Ahlan wa-sahlan fi Yanoun - Welcome to Yanoun


Deep into the Westbank, after having crossed the Qalandya Checkpoint, got off the Bus in Ramallah, where we hired a collective Taxi (Service) to Za’tara Junction, met our driver there, we finally reach Yanoun, our home for the next couple of months.



Agrandir le plan

Some 15 km south east from Nablus, Yanoun has a population of about 80 people and is one of the smallest surviving villages in the Palestinian territory. It is surrounded by the expanding settlement Itamar and its outposts; but its location blocks their expansion towards the Jordan Valley. Therefore, the inhabitants of Yanoun have faced serious settler attacks and harassment since 1996. In 2002, settlers invaded the village and managed to evict the whole population. These events attracted international media interest and after a few days, some families returned to their homes accompanied by Israeli peace activists.

Thanks to the protective presence provided since 2003 by internationals sent by the World Council of Churches Ecumenical Accompaniment Programme in Palestine and Israel (EAPPI) on invitation of the village mayor, the villagers get some relief and the last years, settler violence has reduced. However, in 2014, harassment and violence perpetrated by settlers continue to hamper daily life in Yanoun.
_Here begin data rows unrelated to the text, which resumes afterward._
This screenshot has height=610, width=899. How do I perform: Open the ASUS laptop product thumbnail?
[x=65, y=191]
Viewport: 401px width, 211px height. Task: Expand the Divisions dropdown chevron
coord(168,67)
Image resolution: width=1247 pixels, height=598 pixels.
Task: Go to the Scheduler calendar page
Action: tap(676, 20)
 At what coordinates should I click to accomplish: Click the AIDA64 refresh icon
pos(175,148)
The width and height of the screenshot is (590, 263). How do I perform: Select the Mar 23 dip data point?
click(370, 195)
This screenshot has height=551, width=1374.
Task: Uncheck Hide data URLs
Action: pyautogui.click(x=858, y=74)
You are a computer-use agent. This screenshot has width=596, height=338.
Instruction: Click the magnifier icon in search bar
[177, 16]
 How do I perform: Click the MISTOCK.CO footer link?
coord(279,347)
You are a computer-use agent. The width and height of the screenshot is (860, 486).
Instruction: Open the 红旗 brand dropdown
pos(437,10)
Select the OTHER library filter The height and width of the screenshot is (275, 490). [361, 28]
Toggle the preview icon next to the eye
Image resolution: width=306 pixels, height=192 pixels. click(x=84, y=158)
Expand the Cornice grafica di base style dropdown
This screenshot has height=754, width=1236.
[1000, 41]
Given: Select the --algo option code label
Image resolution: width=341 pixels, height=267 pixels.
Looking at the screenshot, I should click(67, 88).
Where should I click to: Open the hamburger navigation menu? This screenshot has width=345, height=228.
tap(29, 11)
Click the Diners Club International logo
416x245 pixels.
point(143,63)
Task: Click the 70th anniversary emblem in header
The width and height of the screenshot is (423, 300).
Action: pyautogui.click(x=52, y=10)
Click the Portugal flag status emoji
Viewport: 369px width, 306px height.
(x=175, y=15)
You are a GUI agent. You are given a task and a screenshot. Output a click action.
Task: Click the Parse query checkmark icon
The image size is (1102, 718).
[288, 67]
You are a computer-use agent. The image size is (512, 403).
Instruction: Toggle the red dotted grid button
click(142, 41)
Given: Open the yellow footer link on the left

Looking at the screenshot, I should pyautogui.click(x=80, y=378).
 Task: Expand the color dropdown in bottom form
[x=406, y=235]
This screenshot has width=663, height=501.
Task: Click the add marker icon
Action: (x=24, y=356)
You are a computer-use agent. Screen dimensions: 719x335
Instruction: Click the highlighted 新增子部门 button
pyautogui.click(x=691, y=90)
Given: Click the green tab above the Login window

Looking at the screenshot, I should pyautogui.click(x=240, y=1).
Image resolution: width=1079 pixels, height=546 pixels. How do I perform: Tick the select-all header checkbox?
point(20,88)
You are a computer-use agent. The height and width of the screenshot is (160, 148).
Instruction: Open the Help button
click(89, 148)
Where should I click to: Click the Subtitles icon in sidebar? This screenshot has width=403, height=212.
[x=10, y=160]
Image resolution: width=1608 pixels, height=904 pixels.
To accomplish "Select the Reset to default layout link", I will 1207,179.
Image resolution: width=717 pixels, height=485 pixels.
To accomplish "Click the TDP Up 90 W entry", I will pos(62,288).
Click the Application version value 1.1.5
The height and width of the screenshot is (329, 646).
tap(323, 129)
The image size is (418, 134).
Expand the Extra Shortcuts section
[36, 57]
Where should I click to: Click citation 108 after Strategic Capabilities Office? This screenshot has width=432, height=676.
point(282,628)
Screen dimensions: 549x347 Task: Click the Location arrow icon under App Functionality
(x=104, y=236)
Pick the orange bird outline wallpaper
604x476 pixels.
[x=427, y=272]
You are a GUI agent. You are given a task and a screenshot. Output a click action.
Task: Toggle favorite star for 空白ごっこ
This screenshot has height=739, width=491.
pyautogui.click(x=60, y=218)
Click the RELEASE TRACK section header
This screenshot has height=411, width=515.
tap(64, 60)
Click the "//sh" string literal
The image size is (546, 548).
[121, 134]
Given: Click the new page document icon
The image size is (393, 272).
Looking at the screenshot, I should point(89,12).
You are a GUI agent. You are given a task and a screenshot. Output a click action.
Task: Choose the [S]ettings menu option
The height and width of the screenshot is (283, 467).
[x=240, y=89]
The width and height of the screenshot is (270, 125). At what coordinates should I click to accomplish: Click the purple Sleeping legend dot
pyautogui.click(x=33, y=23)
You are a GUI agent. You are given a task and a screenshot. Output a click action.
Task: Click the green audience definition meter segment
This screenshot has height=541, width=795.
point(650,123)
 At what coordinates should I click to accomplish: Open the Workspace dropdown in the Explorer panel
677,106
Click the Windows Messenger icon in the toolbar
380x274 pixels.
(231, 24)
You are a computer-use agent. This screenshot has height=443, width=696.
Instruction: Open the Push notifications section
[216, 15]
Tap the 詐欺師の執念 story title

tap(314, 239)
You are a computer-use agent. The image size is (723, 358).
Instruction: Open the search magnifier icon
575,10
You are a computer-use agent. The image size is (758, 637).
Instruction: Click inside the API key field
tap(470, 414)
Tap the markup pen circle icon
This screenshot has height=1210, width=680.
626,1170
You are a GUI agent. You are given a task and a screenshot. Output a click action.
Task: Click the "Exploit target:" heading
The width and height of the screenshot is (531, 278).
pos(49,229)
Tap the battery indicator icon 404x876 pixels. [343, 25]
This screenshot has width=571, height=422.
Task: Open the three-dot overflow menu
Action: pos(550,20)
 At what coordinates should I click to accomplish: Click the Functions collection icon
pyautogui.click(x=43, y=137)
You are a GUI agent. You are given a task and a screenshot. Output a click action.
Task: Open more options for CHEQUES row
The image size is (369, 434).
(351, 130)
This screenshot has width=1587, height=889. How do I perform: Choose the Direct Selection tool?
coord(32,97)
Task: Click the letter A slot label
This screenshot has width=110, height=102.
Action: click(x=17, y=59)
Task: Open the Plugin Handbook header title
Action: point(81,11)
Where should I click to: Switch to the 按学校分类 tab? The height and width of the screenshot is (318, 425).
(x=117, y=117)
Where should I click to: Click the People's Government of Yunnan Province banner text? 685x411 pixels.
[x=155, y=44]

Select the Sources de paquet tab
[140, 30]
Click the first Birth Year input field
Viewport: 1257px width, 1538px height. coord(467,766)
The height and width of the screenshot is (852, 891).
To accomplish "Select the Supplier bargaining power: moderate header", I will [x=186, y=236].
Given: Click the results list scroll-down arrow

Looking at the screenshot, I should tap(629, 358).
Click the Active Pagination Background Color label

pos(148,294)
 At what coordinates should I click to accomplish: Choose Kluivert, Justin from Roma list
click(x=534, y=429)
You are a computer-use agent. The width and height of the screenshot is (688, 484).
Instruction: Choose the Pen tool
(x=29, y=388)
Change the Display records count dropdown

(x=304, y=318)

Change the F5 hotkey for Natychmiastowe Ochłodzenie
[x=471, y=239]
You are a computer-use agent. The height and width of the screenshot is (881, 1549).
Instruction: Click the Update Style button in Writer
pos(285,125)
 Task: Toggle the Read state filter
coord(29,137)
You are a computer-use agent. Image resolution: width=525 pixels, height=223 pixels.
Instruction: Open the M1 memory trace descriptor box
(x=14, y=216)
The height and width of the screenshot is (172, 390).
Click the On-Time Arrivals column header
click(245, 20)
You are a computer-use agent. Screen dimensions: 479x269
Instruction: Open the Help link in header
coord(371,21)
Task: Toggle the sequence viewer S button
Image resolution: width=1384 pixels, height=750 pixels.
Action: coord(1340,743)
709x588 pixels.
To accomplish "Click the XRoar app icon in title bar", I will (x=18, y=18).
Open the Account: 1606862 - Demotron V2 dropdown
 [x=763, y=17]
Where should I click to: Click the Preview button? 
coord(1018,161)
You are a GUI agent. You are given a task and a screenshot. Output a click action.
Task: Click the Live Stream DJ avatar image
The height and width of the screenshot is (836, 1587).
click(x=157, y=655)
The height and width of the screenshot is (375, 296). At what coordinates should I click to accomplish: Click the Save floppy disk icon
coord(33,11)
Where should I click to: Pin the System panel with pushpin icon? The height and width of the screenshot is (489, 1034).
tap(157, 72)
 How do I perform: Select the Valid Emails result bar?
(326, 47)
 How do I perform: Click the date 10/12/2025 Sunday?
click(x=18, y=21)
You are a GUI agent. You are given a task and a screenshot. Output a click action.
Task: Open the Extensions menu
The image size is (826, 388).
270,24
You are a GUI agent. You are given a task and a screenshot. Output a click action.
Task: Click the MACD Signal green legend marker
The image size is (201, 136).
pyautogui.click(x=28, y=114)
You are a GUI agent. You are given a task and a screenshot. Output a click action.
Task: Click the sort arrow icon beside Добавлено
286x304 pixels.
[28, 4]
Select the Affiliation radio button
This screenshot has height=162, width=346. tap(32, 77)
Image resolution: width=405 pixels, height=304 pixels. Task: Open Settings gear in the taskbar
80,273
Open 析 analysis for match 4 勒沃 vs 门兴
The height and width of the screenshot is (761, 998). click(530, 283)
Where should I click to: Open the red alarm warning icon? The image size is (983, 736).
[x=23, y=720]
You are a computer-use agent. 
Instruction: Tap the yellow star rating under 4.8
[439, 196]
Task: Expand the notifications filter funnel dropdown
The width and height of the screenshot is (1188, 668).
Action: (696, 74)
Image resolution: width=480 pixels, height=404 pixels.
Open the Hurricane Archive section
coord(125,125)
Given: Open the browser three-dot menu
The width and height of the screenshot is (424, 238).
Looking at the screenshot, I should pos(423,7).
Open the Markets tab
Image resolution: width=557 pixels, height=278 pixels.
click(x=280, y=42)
In addition to the land gradually confiscated by the settlers, to which the access is completely denied to the villagers, the access of the Palestinian to their land is also restricted due to the threat of settler’s attacks and orders given by the Israeli army. Thus, hundreds of dunams (1 dunam = 1000 m2) of agricultural land remain unused. The land available for grazing the sheep, for growing wheat and barley as well as for almond and olive trees on the valley bottom is approximately 30% of the village’s original territory. Since the population here lives from subsistence agriculture (sheep, wheat, barley, olive trees), the land constitutes their principal livelihood, though due to the confiscations and access limitations, the land does not suffice anymore. Instead of leaving the sheep on the grazing grounds all day, the people lead them out twice a day, but keep them in the shed most of the time. They are forced to buy additional fodder for the animals, an extra expense on already low incomes.

Yanoun Village



The former team also told us that due to the sparse rain this winter, the crops are growing too slowly now, and that the villagers expect to suffer hardships this year.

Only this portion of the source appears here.